Strolling through hallways and listening to students discuss peacekeeping missions or wandering in a classroom during an international humanitarian law lecture are part of daily life at Chile’s Joint Peacekeeping Operations Center (CECOPAC). Its students are members of the Chilean Armed Forces, Carabineros, Investigative Police, and civilians, who are preparing to be deployed to United Nations (U.N.) peacekeeping missions and European Union crisis management missions.
Diálogo had the opportunity to visit CECOPAC in Santiago, Chile, to talk with its director, Chilean Army Colonel Moisés De Pablo López, about the center’s mission and its contributions to Chile’s commitment to world peace.
Diálogo: What is CECOPAC’s mission?
Chilean Army Colonel Moisés De Pablo López, director of Chile’s Joint Peacekeeping Operations Center:CECOPAC’s mission is to train all of Chile’s military, civilian, Carabineros, and Investigative Police personnel for each of Chile’s deployments in peacekeeping or crisis management operations. In addition, we provide advice to the Ministry of Defense on peacekeeping operations, crisis management, and studies for better decision-making by political authorities regarding the future of deployment.

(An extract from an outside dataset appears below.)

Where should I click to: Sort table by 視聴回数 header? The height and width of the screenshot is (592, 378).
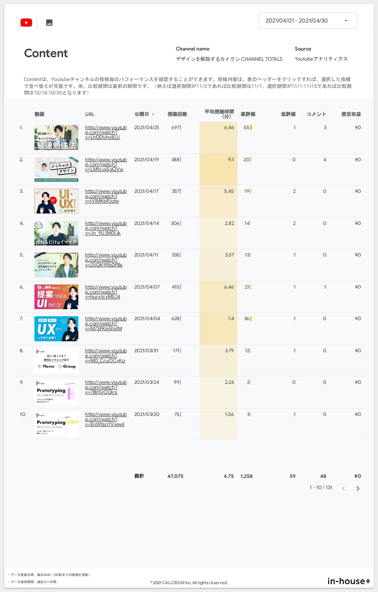(177, 114)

Diálogo: What is CECOPAC’s contribution to U.N. peacekeeping missions in its two decades of existence?
Col. De Pablo: Having our people highly trained, qualified, and available for Chile’s future deployments in each of the missions in which we are participating. Today we are represented in the Middle East, in UNTSO [United Nations Truce Supervision Organization]; we are in Cyprus operating with the Argentine Task Force, and we are in Colombia supporting compliance with the peace agreement; we are in Bosnia and Herzegovina, in a mission of the European Union as the only Latin American country, and to date we’ve had very good results with our deployed contingents.
Diálogo: Chile has been participating in international cooperation missions since 1935, and particularly in peacekeeping operations since 1949. In your opinion, what are the most relevant lessons the Chilean Armed Forces learned?

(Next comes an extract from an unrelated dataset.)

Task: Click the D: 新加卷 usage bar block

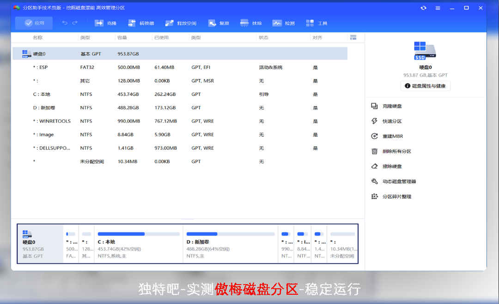Action: click(x=230, y=244)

Col. De Pablo: I believe that the most relevant lessons learned are the interoperability with other forces integrating the U.N. International System, in terms of operational law, humanitarian law, including Resolution 1325 on Women, Peace, and Security itself, in which we’ve been able to integrate, under equal conditions, the women who are part of our contingents in peacekeeping operations in which Chile participates.
Diálogo: CECOPAC is a joint interministerial center. What is its operational and interagency structure like?
Col. De Pablo: We are an organization that depends on the Ministry of Defense, created by Supreme Decree 114 of July 15, 2002, which states that we are joint and integrated; therefore, we are a classic training center structure where the armed forces, law enforcement, and public security forces, and civilians are integrated. We have guest professors and students from abroad, permanent instructors from Argentina and Brazil. We’ve had countries like Argentina and Brazil, which are permanent, and over the years we’ve had instructors from Australia, Spain, and France, among others.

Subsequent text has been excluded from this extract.